For the last 30 years, Teresa Leger Fernandez has worked as a public interest attorney in her home state of New Mexico. Now she’s making her first run at public office, vying to represent the Third Congressional District, which encompasses the north half of New Mexico, including Santa Fe and rural areas. If Leger Fernandez is elected, she plans to bring to Washington, D.C., the knowledge she’s acquired working on behalf Native tribes and winning lawsuits over voting inequality. 

“To represent my district you need to know not only its beauty but also its poverty and its promise,” Leger Fernandez told The Appeal. “I’ve done this work for the last 30 years and know its promise and know that federal policy has a great impact. Everything we love is under attack, and I’m wanting to protect what we love.”

As COVID-19 continues to ravage the U.S., Leger Fernandez said she is committed to passing legislation that would help communities protect themselves against the disease and eventually rebuild. COVID-19 has disproportionately affected Natives: They, along with Alaskan Natives, have been diagnosed with the diseases at 3.5 times the rate of non-Hispanic white people, according to a report released in August. 

Leger Fernandez, whose district includes Navajo Nation and several Pueblo reservations, wants to pass universal healthcare so that people don’t have to have copayments and high deductibles for doctor visits. She also wants to decrease the prices of prescription drugs. 

”The community is suffering because we don’t have an adequate healthcare system,” she said. Improving healthcare is personal to Leger Fernandez—she is a breast cancer survivor and has lost family members to cancer.  “I’m the only one alive right now because I had insurance and had it diagnosed early,” she said. 

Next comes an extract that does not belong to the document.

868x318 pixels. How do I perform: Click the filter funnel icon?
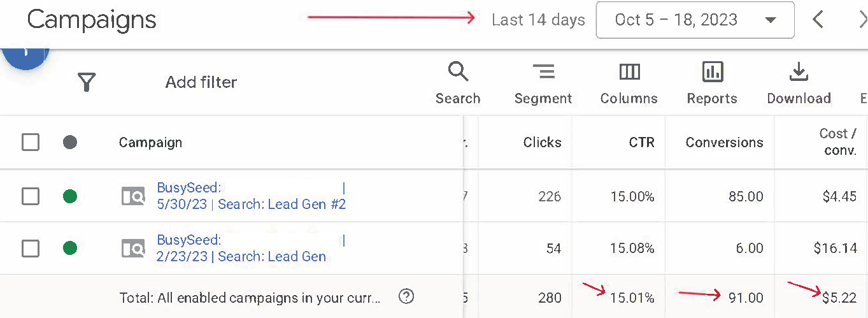tap(87, 82)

Along with healthcare, she wants to improve infrastructure in tribal and rural communities so there’s access to health clinics, broadband internet, and childcare. The dearth of these services has long been a problem and was further highlighted by the pandemic, she said. “We don’t want to build it back to what we were before because that was unequal. We need to imagine where we want to be and start funding towards that.”

After a convincing victory against seven candidates in the primary, Leger Fernandez is expected to win the race for Ben Ray Luján’s open seat against Republican Alexis Johnson because the district is strongly Democratic. She’s won endorsements from a long list of politicians and organizations including Joe Biden, the Sierra Club, and Planned Parenthood Action Fund, which champions her platform for reproductive freedom. 

In Congress, Leger Fernandez said she wants to abolish the Hyde Amendment, which prohibits using federal funds to pay for abortions unless it is to save the life of a woman or the pregnancy is the result of incest or rape, and increase funding for reproductive healthcare organizations such as Planned Parenthood. “I want to make sure every woman has access …  regardless of how much money you have” she said. Her platform also includes support for a Green New Deal and extending the DREAM Act to immigrants’ families so they can stay together. 

If elected, Leger Fernandez would be part of New Mexico’s all-female House of Representatives delegation. She said her experience living and working in the community she hopes to represent would equip her with the tools to be effective in the Capitol. “When you build something you understand where the roadblocks are, where the difficulties are. We want a politics of opportunity, we want to protect what we love, and we want our beloved community to thrive.”